How could she leave me? A tear ran down my cheek; maybe it was the rain. How could she leave Dad and me? Dad said she wasn't coming back. But why? Had I done something so wrong to make her want to leave?

There was a weight on my shoulder and when I looked up it was my father. His light brown hair was a dark blob on his head. My red hair was from Mum. I felt my lip wobble and I fell into him, burying my face in his chest and holding him tight. I held onto me the same.

Placing a hand on my head he said, "Brodie, we have to go home." I shook my head, the silent sobs stopping my words from answering him properly. "Yes, son, look." I raised my head to find no one but us and Nanny and the driver left. The funeral was over and I'd never get to see my mum again.

"Dad," I choked, "we can't leave her. What if she gets lonely? What if she wants to come home and no one is here to help her?"

My father had to look away. He had always said I looked like her. "No, Brodie. She's not coming home . . . even if she wants to." He stood up with me in his arms and nodded to Nanny. Our driver opened the back door for the three of us. I was trying to be corporative for everyone like Nanny said I should be, but as we pulled away from the grave I couldn't help it.

I turned in the seat on my knees and placed my hands on the rear window. "Mummy," I said quietly, "Mummy," a little louder.

"Sit down, boy," Nanny reprimands sternly.

Her voice wasn't focused. The rain streamed down the window making it harder to see my mother.

"Mummy!" I scream. "No, Mummy! Come back!
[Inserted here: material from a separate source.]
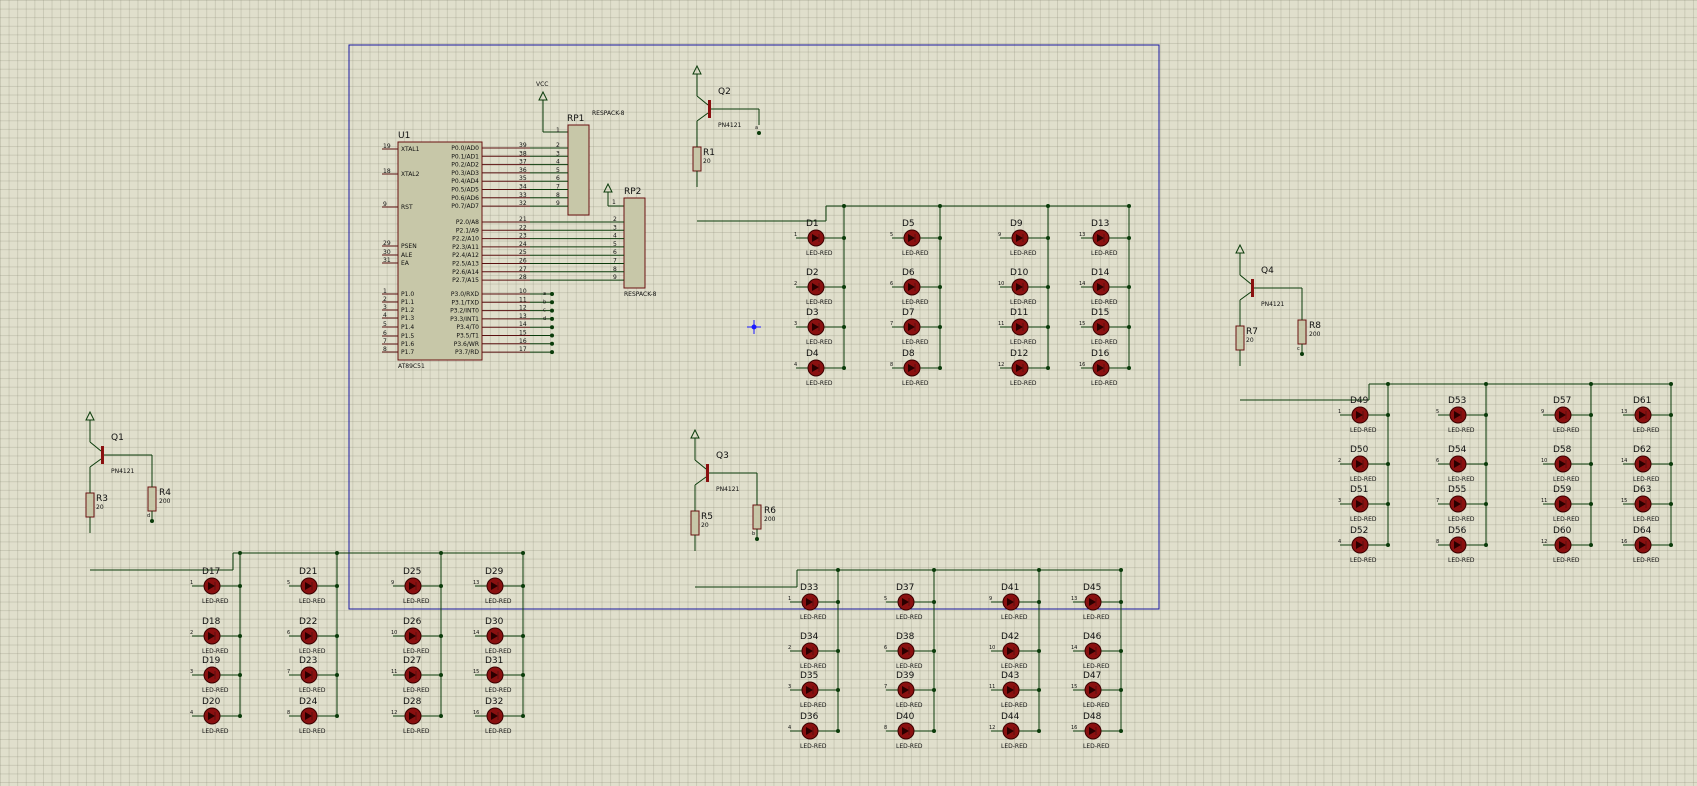 This screenshot has height=786, width=1697. What do you see at coordinates (796, 365) in the screenshot?
I see `led-pin-label: 4` at bounding box center [796, 365].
Come back!"

Nanny grabs me by the hips and sits me back down. "Now listen, child, your mother is dead. She's gone and she's not coming back. Now you can either whine about it all you want, or you can turn it off and move on."

I couldn't turn it off. What did that even mean to a seven-year-old boy who had just hurried his mother?

Camila Turner
1929-1956

~•~•~•~

"I do," My father and Esther said as one.

"I now pronounce you Mr. and Mrs. Turner," Father Downing called.

The crowd rose to cheer, including Dylan who sat beside me. Lawrence sat on my other side. He wasn't any happier than I was.

"I guess we're brothers now," he said as our parents walked down the aisle.

"You're not my brother."

Dylan grabbed my hand and there it was. A warm feeling, like a blanket or a hug. It was also a feeling of dying. But if this was dying then I wasn't scared. Dylan pulled me up and down the aisle after my dad. This was what I needed. I didn't need anyone else or care about anything happening anymore. I just needed Dylan and only Dylan.

"Dyl, I have something to tell you. . . ."

"Brodie," my dad called, "you and Lawrence come here for a family picture."

Family, he called us. We weren't a family. I had a family and they died the day my mum did. Only Dylan.

Lawrence and I stepped up to stand with our parents. I wasn't ever tall and that was only made more apparent when Lawrence, who was two years younger than me, was almost as tall.